Once I was in Paris again. It was delightful, for now it was spring, or nearly so, and the weather was pleasant. People were pouring into the city in droves from all over the world. It was nearly midnight when I arrived. My trunk, which I had sent on ahead, was somewhere in the limbo of advance trunks and I had a hard time getting it. Parisian porters and depot attendants know exactly when to lose all understanding of English and all knowledge of the sign language. It is when the search for anything becomes the least bit irksome. The tip they expect to get from you spurs them on a little way, but not very far. Let them see that the task promises to be somewhat wearisome and they disappear entirely. I lost two facteurs in this way, when they discovered that the trunk was not ready to their hand, and so I had to turn in and search among endless trunks myself. When I found it, a facteur was quickly secured to truck it out to a taxi. And, not at all wonderful to relate, the first man I had employed now showed up to obtain his pourboire. “Oh, here you are!” I exclaimed, as I was getting into my taxi. “Well, you can go to the devil!” He pulled a long face. That much English he knew.
When I reached the hotel in Paris I found Barfleur registered there but not yet returned to his room. But several letters of complaint were awaiting me: Why hadn’t I telegraphed the exact hour of my arrival; why hadn’t I written fully? It wasn’t pleasant to wait in uncertainty. If I had only been exact, several things could have been arranged for this day or evening. While I was meditating on my sins of omission and commission, a chasseur bearing a note arrived. Would I dress and come to G.’s Bar. He would meet me at twelve. This was Saturday night, and it would be good to look over Paris again. I knew what that meant. We would leave the last restaurant in broad daylight, or at least the Paris dawn.
Coming down on the train from Brussels I had fallen into a blue funk—a kind of mental miasma—one of the miseries Barfleur never indulged in. They almost destroy me. Barfleur never, in so far as I could see, succumbed to the blues. In the first place my letter of credit was all but used up—my funds were growing terrifyingly low; and it did not make me any more cheerful to realize that my journey was now practically at an end. A few more days and I would be sailing for home.

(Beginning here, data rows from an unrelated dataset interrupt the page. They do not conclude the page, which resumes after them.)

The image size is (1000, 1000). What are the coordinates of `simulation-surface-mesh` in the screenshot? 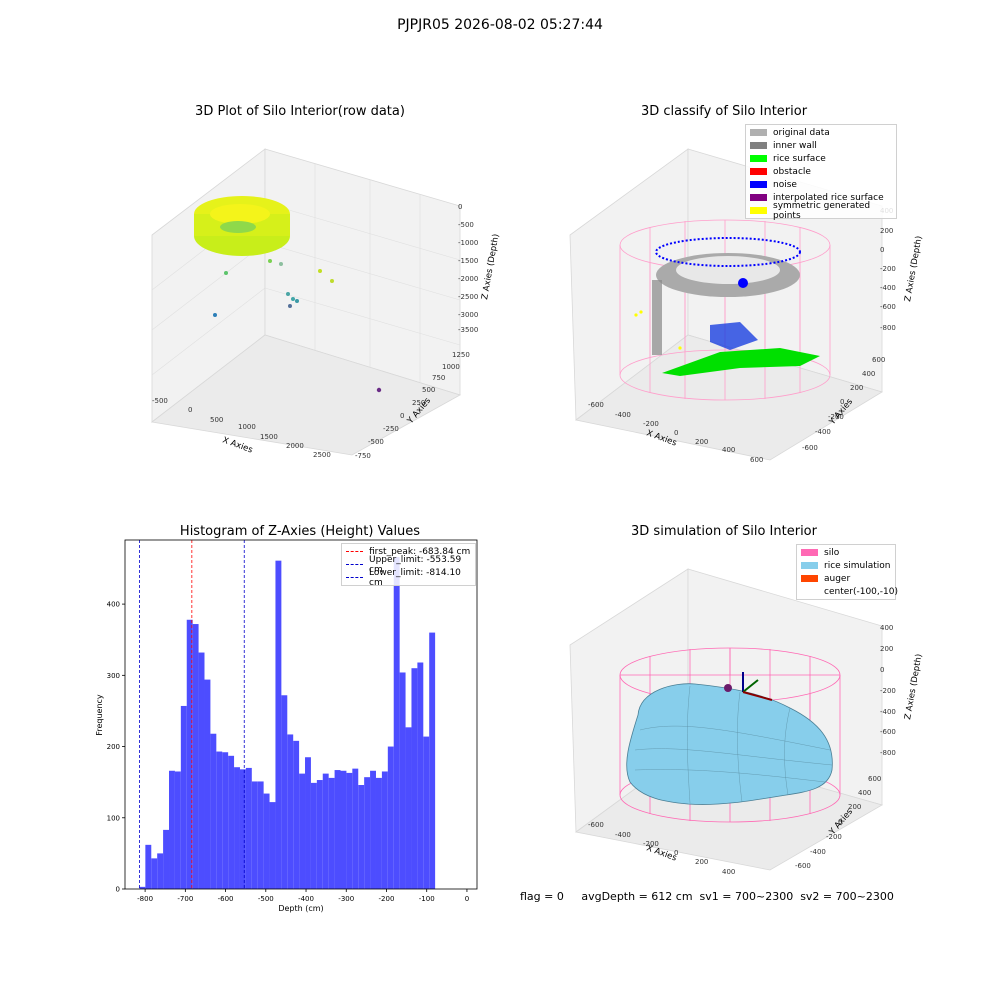 It's located at (734, 744).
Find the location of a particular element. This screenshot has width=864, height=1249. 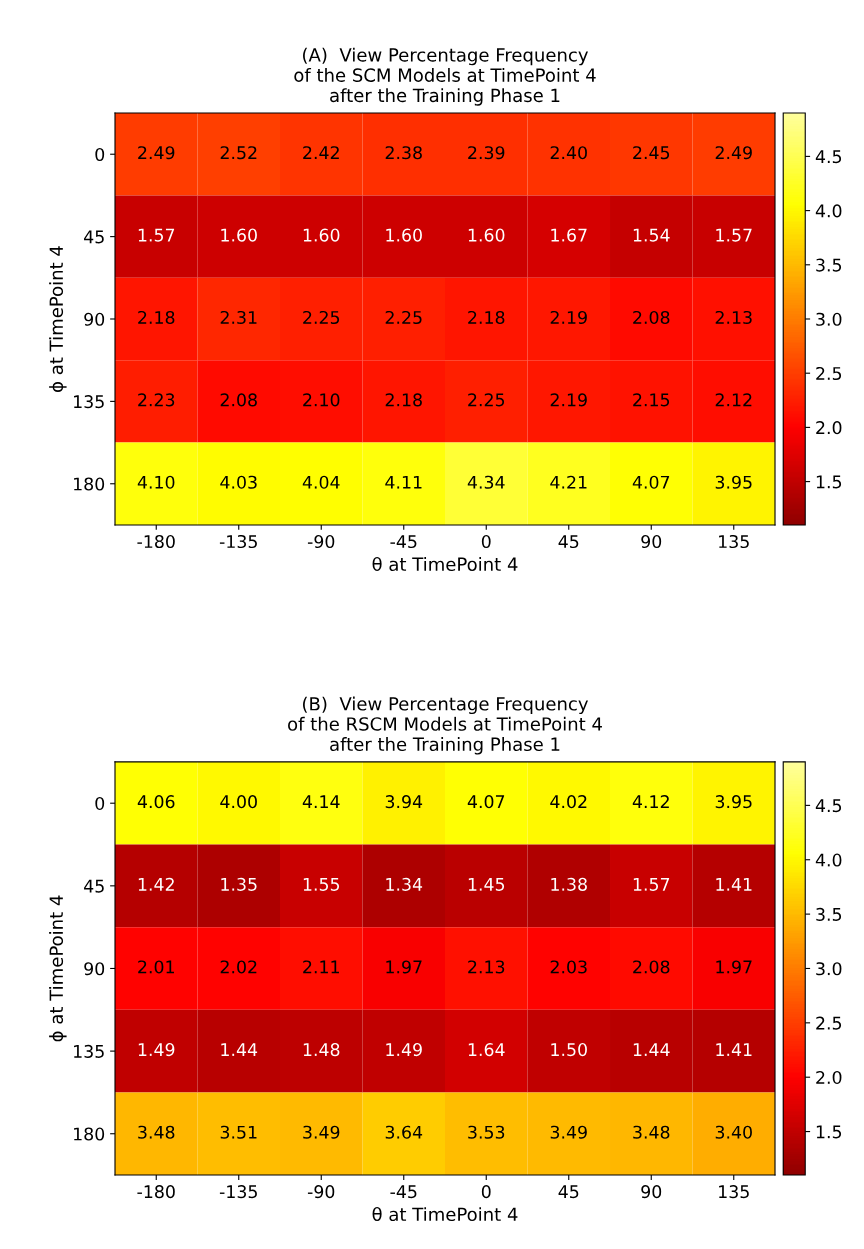

data-label: 1.54 is located at coordinates (652, 235).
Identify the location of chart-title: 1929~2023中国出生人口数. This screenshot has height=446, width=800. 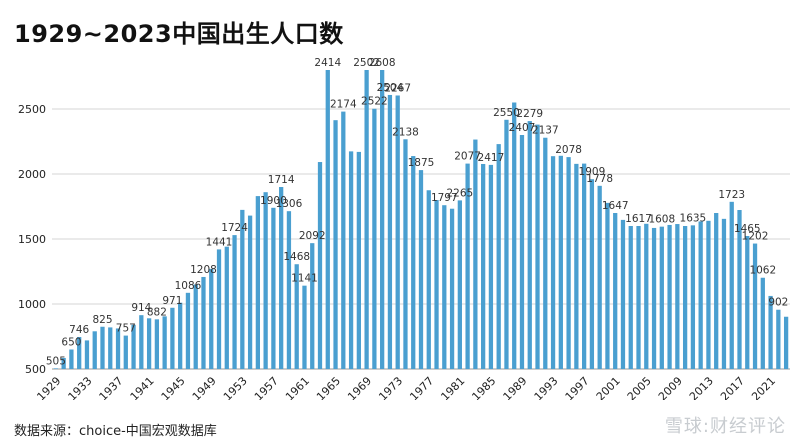
(179, 34).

When, somewhat after twelve, I arrived at G.’s Bar I was still a little doleful. Barfleur was there. He had just come in. That indescribable Parisian tension—that sense of life at the topmost level of nervous strength and energy—was filling this little place. The same red-jacketed musicians; the same efficient, inconspicuous, attentive and courteous waiters; Madame G., placid, philosophic, comfy, businesslike and yet motherlike, was going to and fro, pleasingly arrayed, looking no doubt after the interests, woes, and aspirations of her company of very, very bad but beautiful “girls.” The walls were lined with life-loving patrons of from twenty-five to fifty years of age, with their female companions. Barfleur was at his best. He was once more in Paris—his beloved Paris. He beamed on me in a cheerful, patronizing way.

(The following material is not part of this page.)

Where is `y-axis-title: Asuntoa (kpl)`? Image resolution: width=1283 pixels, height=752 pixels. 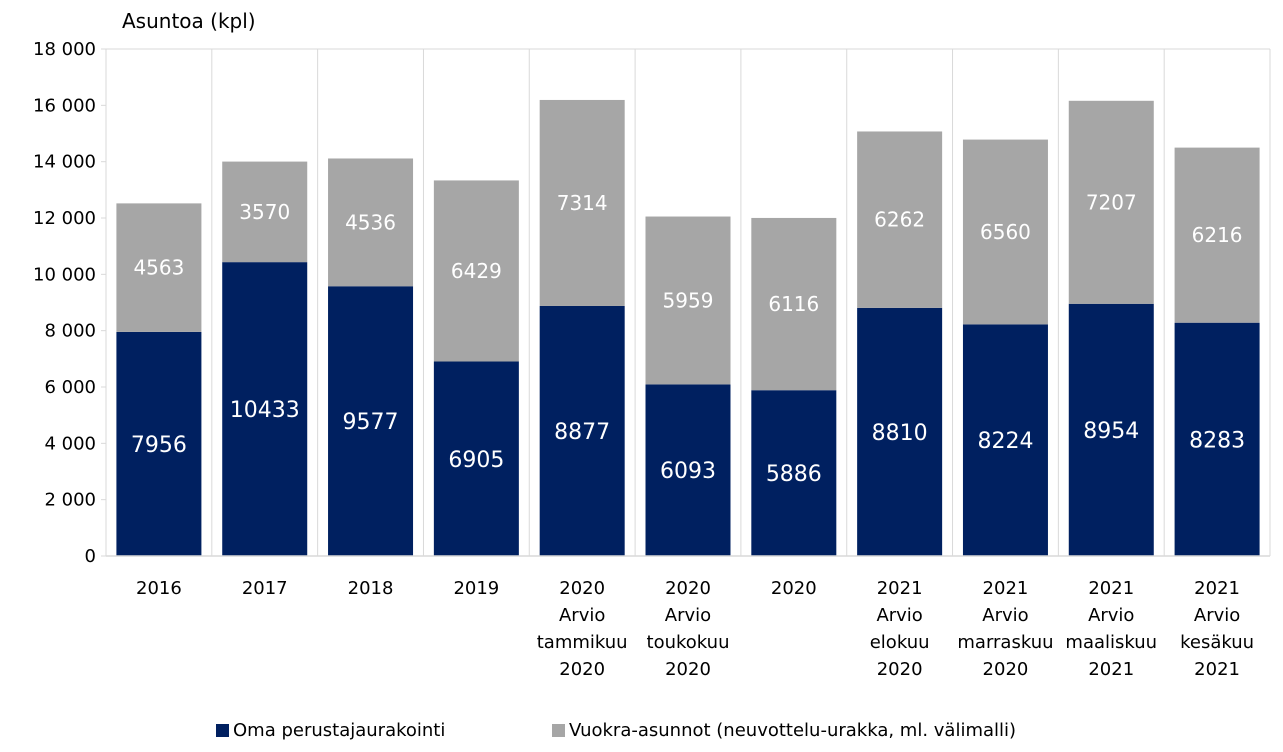
y-axis-title: Asuntoa (kpl) is located at coordinates (189, 21).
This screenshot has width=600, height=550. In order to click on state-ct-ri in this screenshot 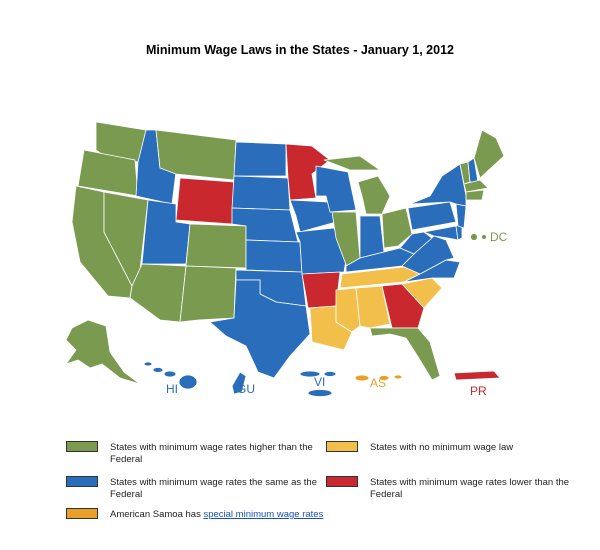, I will do `click(475, 195)`.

“So there you are! The Italian bandits didn’t waylay you, even if they did rob you, I trust? The German Empire didn’t sit too heavily on you? Holland and Switzerland must have been charming as passing pictures. Where did you stop in Amsterdam?”
“At the Amstel.”
“Quite right. An excellent hotel. I trust Madame A. was nice to you?”
“She was as considerate as she could be.”
“Right and fitting. She should have been. I saw that you stopped at the National, in Lucerne. That is one of the best hotels in Europe. I was glad to see that your taste in hotels was not falling off.”
We began with appetizers, some soup, and a light wine. I gave a rough summary of some things I had seen, and then we came to the matter of my sailing date and a proposed walking trip in England.